I'm very proud of his work and how it fits into the stone wall. I have a can of blue paint to highlight the triquetra at its center.  Blue is the color that represents the Presbyterian denomination, personalizing the design for our particular home.

Friday, January 8, 2010

Night Walk

Night time is most often reserved for cleaning up supper dishes, getting ready for the next day and watching some escapist comedy on television.  Mornings are when I usually take my walks but how could I resist all that snow.  The night glittered with white and all the "stars" were on the ground or in the trees. The snow was up to about five inches, still lightly falling.  
I invite you to join me in a walk through the night, winter garden.

As gardeners, we tend to repeat the message on this slate sign, apologizing for what our gardens lack rather than accepting a compliment for its present beauty.  I think it isn't really so much an apology as it is a response to truly being sorry that a friend didn't get to share what bloomed last week as well as what is currently in bloom.  That is not a problem for us tonight. Blooms will sprout from our minds. If you are are a gardener or have enjoyed visiting them, you, like me might conjur up visions of blossoms.  If not, just enjoy the glittering colors suggested in the snow's reflection.

There is no tinkle as snow mutes wind chimes and decorates the "hangy things."
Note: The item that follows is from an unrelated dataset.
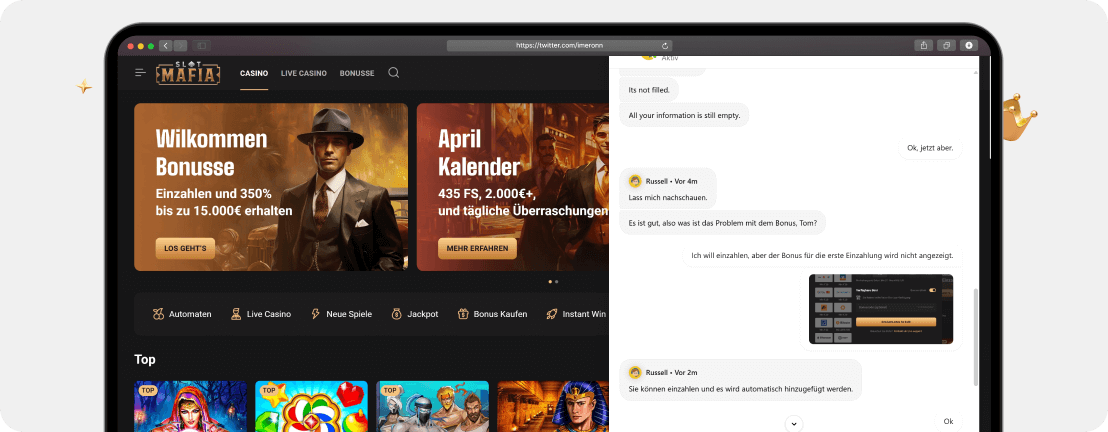Click the Instant Win rocket icon

(551, 314)
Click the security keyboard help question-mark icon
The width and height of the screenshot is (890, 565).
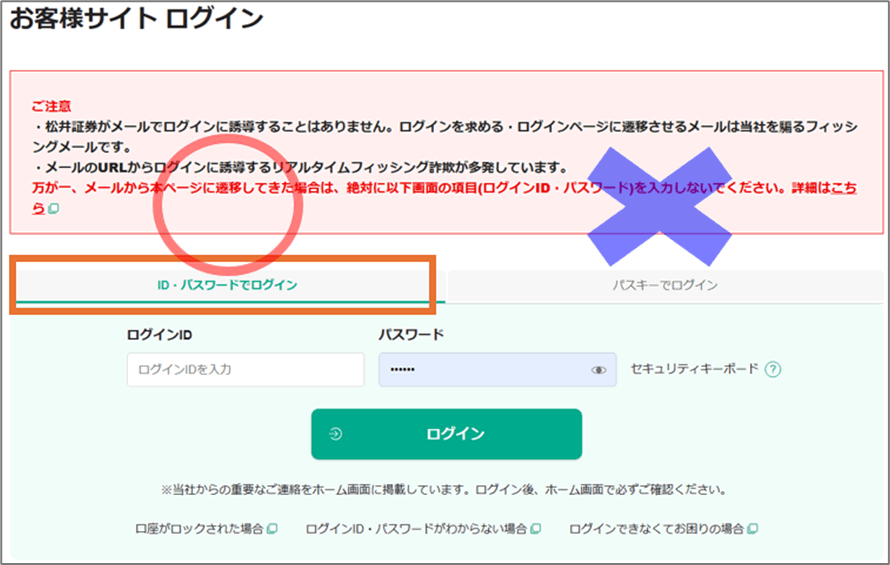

The earthen pottery chimes perhaps might remember with longing their Caribbean birth.

Father Time and Family huddle against the cold, well dressed in their snowy hats and scarves.

A rare albino forsythia in full bloom, its delicate white blossoms becoming more numerous as the snow clings to its branches.



Come along. Let's not take advantage of this rustic bench tonight. though its plush white cushion might tempt us, we have more to see.  We'll rest later.






A couple herons, impervious to the cold seem to be enticed by hydranga blossoms
that only yesterday appeard faded to ecrue but now shine in white rejuvination.




Time to leave the garden to search the field for tracks then back home where we'll lay our shoes and gloves by the wood stove to wait for morning.